REQUIRED WORK:
A verbatim reproduction of the lines below, from the line containing "Given: Click the" through the line containing "The width and", both ends included, is the whole required output.

GIVEN INFORMATION:
Content starts
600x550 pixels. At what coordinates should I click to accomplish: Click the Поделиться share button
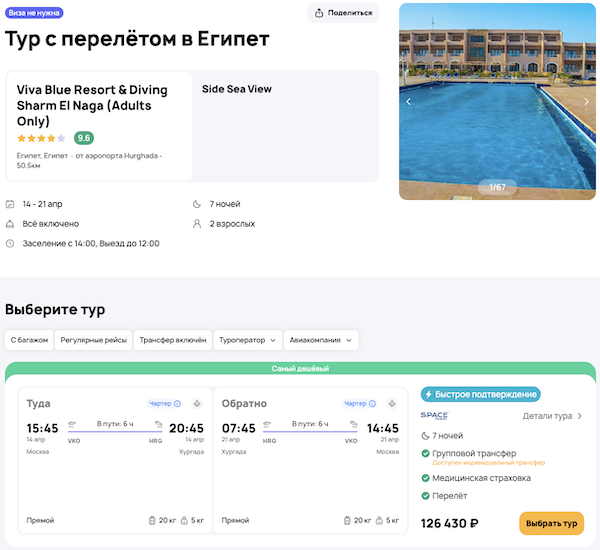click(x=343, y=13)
Content ends
Content starts
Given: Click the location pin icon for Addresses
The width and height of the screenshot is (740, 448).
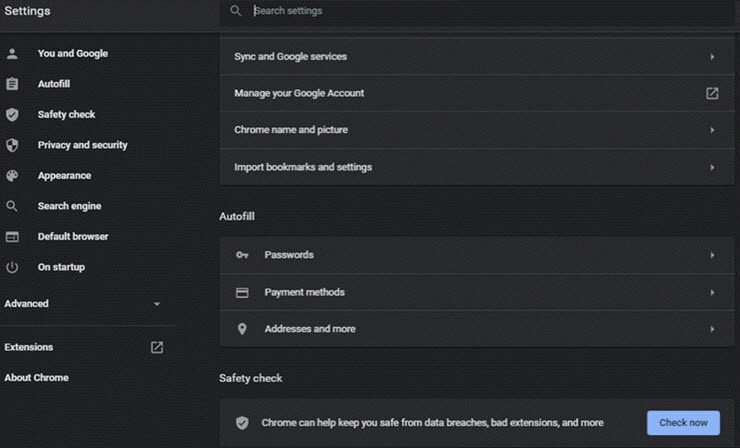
Content ends
Content starts
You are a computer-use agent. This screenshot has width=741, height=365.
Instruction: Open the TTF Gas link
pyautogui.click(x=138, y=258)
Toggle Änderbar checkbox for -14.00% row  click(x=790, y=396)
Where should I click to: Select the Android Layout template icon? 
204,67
Content ends
RESPONSE:
Given: Click the location pin icon for Addresses
The width and height of the screenshot is (740, 448).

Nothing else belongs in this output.